One of the subjects in his syllabus is the burgeoning field of exercise oncology. UCLA, UC San Francisco, Harvard University and New York’s Memorial Sloan Kettering Cancer Center are among the medical institutions that recommend exercise as part of cancer treatment, he says, adding that specific activities can help with certain tumors. For example, breast cancer patients who walk briskly for three hours a week after receiving standard treatment have been reported to enjoy 32 percent better outcomes, a success rate few drugs can match, Hicks says.
Other lecture topics include exercise and diabetes, heart disease and brain health. Although there’s no lab component to the course, students log their activity levels and calculate how many calories they burn. At the beginning of the quarter, Hicks polled the class on how they spend their downtime and created a word cloud to display the results. The No. 1 leisure activity: watching YouTube.
Hicks hopes students will be less sedentary by the end of the course. One of the reasons the U.S. was hit so hard by COVID-19, he says, is that too many Americans are obese.

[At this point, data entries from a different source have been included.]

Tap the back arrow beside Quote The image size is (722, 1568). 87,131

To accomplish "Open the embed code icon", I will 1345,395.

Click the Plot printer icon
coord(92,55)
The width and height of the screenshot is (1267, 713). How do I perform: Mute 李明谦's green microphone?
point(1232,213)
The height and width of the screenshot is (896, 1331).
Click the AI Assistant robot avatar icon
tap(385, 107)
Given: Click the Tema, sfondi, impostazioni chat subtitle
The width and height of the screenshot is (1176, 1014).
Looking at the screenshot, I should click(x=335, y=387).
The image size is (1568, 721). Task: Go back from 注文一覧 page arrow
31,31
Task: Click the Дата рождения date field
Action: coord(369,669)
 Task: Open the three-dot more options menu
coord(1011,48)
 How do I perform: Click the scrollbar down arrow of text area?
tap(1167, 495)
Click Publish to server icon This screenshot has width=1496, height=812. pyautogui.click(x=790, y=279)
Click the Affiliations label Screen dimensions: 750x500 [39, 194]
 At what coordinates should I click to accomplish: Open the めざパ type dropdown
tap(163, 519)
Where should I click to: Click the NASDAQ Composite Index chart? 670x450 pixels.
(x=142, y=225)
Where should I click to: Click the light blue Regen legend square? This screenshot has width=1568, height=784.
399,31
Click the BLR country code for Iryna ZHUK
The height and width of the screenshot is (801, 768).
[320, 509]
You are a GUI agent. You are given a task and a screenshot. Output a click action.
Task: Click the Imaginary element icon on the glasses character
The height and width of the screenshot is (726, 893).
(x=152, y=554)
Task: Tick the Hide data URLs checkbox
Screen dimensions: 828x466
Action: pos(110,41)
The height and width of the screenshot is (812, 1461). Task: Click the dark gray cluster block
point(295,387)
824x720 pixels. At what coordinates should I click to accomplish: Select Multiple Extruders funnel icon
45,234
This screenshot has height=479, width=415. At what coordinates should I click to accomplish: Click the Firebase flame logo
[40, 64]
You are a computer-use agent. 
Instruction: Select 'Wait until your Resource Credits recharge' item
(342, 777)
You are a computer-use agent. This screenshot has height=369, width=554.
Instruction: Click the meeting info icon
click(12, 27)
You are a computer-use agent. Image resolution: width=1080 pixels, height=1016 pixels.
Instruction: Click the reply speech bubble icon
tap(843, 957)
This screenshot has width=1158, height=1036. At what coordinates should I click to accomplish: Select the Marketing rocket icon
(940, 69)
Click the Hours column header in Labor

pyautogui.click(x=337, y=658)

Known for his research on vertebrate hearts, Hicks, 67, practices what he teaches, bicycling 60 to 120 miles a week, walking to campus every day and taking stairs instead of elevators for climbs under five floors.
At the end of the Exercise as Medicine class, he plans to show a one-minute Canadian video that asks, “What will your last 10 years look like?” Using a split screen, it depicts the same actor in hauntingly parallel scenes, one version healthy and the other sickly. A key to finishing life on the healthy side, Hicks says, is staying physically fit: “We can age with vitality. It’s never too late to get started.”